-- TASK DESCRIPTION --
Find every line of the data that contains the word "resolution" and copy each of those lines.

· · · · · · ·

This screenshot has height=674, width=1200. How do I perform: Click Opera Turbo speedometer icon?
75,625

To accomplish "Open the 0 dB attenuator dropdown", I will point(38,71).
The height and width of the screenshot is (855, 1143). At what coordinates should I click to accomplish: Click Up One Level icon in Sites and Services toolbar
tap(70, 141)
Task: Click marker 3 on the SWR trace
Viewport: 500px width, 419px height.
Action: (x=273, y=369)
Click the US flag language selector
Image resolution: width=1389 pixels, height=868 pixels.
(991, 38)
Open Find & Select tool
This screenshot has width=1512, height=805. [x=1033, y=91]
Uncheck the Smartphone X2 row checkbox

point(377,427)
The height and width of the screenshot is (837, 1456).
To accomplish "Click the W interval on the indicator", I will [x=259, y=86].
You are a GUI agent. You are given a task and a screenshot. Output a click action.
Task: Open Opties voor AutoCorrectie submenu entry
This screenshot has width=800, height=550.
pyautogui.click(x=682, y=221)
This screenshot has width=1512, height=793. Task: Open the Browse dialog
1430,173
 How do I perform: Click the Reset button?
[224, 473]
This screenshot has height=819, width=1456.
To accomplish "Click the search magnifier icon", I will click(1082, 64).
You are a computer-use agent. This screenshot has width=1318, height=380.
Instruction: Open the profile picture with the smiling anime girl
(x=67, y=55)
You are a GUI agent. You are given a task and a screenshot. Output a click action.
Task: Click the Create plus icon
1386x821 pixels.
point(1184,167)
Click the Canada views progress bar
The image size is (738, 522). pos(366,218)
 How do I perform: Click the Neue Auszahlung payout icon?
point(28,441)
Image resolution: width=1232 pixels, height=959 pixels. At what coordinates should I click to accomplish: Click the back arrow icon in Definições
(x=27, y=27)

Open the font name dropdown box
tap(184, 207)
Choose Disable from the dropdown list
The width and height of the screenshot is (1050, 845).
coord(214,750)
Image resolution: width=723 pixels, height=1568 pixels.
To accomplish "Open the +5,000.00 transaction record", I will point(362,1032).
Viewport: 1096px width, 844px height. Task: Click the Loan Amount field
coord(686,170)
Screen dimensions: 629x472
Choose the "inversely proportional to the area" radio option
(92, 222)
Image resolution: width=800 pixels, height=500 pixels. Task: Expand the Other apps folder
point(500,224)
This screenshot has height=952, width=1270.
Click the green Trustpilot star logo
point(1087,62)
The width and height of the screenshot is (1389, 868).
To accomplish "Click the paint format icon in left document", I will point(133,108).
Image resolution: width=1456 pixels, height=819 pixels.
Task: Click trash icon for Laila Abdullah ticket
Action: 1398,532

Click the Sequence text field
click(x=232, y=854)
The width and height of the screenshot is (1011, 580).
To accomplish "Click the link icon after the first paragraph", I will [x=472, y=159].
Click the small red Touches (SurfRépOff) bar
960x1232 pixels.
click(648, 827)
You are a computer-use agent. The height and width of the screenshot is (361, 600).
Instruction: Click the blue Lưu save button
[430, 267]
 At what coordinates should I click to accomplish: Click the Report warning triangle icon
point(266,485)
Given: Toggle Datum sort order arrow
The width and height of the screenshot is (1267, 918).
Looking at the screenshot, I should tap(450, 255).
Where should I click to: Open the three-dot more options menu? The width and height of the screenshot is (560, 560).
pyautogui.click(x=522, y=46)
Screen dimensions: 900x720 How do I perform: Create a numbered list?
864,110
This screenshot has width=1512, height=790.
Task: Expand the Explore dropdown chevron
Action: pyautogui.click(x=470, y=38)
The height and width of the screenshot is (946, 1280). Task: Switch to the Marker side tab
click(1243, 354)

· · · · · · ·

-- OUTPUT OF THE EXERCISE --
Image resolution: width=1389 pixels, height=868 pixels.
Image resolution: width=1232 pixels, height=959 pixels. At what coordinates should I click to accomplish: Click the back arrow icon in Definições
Image resolution: width=723 pixels, height=1568 pixels.
Image resolution: width=800 pixels, height=500 pixels. Task: Expand the Other apps folder
Image resolution: width=1456 pixels, height=819 pixels.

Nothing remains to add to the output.